## What you will do
Below are some records. Repeat exactly the lines from the one containing "The width and height of the screenshot is (1456, 819)." through the final line.

Dataset entries
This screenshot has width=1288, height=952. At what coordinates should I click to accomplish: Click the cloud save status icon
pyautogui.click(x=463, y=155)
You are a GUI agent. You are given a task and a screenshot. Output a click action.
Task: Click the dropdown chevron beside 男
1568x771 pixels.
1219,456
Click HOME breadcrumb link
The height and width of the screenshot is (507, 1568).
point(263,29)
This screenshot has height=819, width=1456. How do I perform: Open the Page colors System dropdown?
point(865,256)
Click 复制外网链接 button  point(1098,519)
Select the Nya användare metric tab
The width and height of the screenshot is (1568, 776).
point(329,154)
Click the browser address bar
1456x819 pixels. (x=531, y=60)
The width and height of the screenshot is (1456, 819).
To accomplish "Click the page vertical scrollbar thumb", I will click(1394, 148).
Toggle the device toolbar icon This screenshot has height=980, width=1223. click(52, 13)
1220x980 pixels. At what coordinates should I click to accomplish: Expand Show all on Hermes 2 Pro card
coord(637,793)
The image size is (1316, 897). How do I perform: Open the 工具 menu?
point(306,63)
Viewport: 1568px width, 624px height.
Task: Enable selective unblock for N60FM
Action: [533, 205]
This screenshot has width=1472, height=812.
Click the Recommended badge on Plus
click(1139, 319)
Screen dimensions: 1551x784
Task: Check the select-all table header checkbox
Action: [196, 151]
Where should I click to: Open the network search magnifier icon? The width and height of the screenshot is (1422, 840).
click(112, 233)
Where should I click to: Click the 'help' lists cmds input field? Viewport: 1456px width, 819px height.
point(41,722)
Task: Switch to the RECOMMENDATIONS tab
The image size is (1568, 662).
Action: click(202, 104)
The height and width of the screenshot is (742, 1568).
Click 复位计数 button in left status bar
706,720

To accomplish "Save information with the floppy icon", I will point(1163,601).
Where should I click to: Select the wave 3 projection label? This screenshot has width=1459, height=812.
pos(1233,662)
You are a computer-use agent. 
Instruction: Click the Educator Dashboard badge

## Result of this task
The width and height of the screenshot is (1456, 819).
To accomplish "Click the page vertical scrollbar thumb", I will click(1394, 148).
Toggle the device toolbar icon This screenshot has height=980, width=1223. click(52, 13)
1220x980 pixels. At what coordinates should I click to accomplish: Expand Show all on Hermes 2 Pro card
coord(637,793)
The image size is (1316, 897). How do I perform: Open the 工具 menu?
point(306,63)
Viewport: 1568px width, 624px height.
Task: Enable selective unblock for N60FM
Action: [533, 205]
This screenshot has width=1472, height=812.
Click the Recommended badge on Plus
click(1139, 319)
Screen dimensions: 1551x784
Task: Check the select-all table header checkbox
Action: [196, 151]
Where should I click to: Open the network search magnifier icon? The width and height of the screenshot is (1422, 840).
click(112, 233)
Where should I click to: Click the 'help' lists cmds input field? Viewport: 1456px width, 819px height.
point(41,722)
Task: Switch to the RECOMMENDATIONS tab
The image size is (1568, 662).
Action: click(202, 104)
The height and width of the screenshot is (742, 1568).
Click 复位计数 button in left status bar
706,720

To accomplish "Save information with the floppy icon", I will point(1163,601).
Where should I click to: Select the wave 3 projection label? This screenshot has width=1459, height=812.
pos(1233,662)
You are a computer-use agent. 
Instruction: Click the Educator Dashboard badge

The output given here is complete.